Una ricerca italiana, condotta dall’equipe del dottor Ermanno Greco e pubblicata sul New England Journal Of Medicine, ha dimostrato che da embrioni parzialmente malati, i cosiddetti embrioni aneuploidi a mosaico, si possono ottenere, mediante fecondazione in vitro, gravidanze di bambini in salute.
Si tratta di una scoperta straordinaria, motivo di orgoglio per il nostro paese che rivela di essere all’avanguardia nella tecnica della fecondazione.
Prima di questo studio si pensava che gli embrioni a mosaico fossero inutili: adesso, la ricerca sta per dimostrare che le cellule sane hanno il potere di correggere quelle “malate”, trasformandole in cellule buone.

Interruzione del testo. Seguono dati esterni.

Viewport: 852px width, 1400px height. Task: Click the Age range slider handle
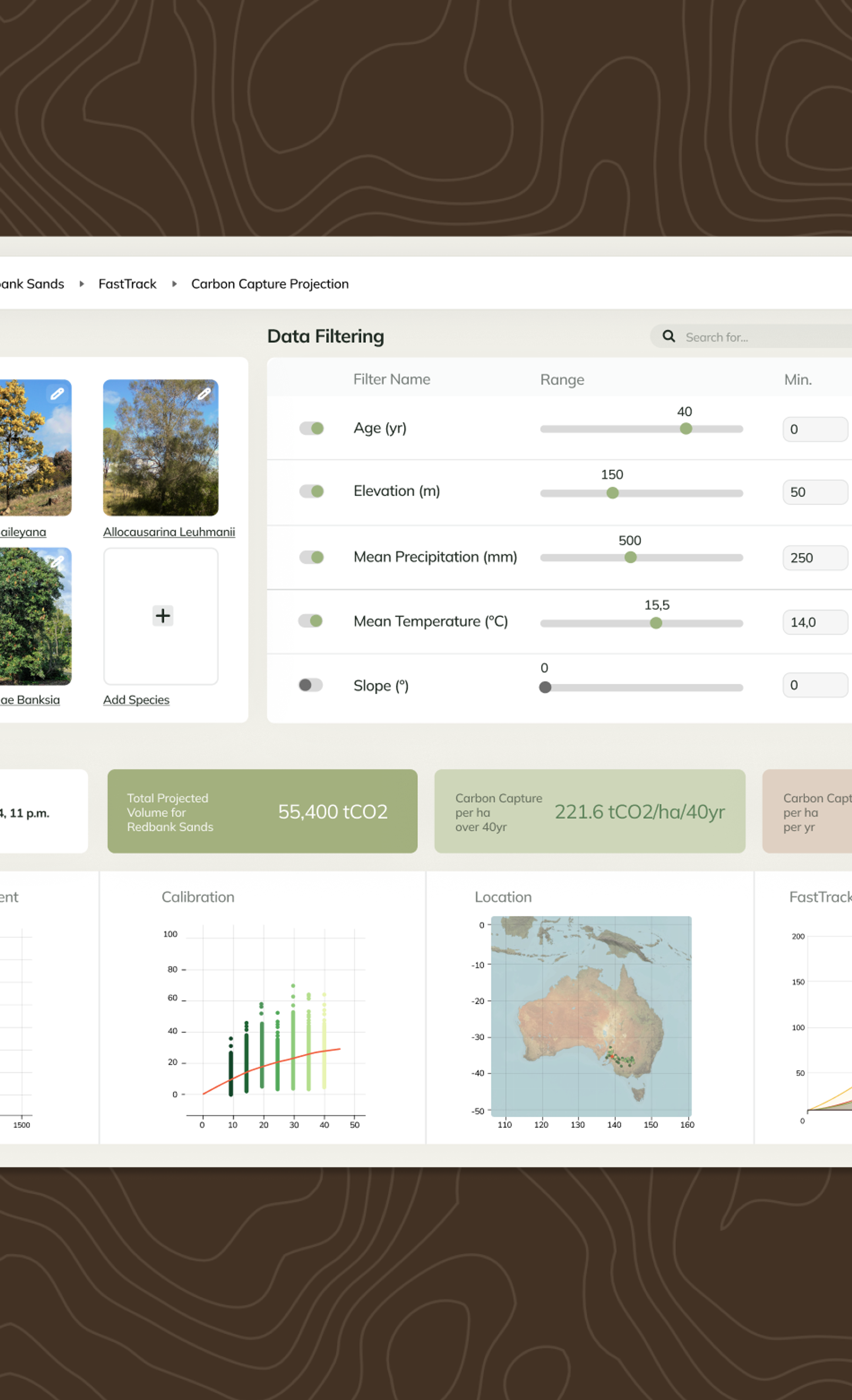(686, 429)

Quando la diagnosi preimpianto riscontra una condizione di mosaicismo, il significato è che fra le cellule ve ne sono alcune sane ma altre malate. L’opinione è che l’embrione si stia “curando” da solo, convertendo in cellule sane parte di quelle malate e destinando alla placenta le altre.

L’Aneuploidia cromosomica è riconosciuta come un fattore che determina un possibile aborto spontaneo. Esso giustifica il tasso di successo relativamente basso nel trattamento della fecondazione in vitro (IVF).
Il Mosaicismo cromosomico è un fenomeno abbastanza comune negli embrioni umani. In base alle conoscenze attuali, gli embrioni mosaico di solito non vengono trasferiti in quanto sono considerati malati: anche se l’effetto del mosaicismo sull’impianto e il potenziale di sviluppo di questi embrioni non è noto, è ragionevole supporre che il mosaicismo riduca la probabilità di successo della fecondazione in vitro.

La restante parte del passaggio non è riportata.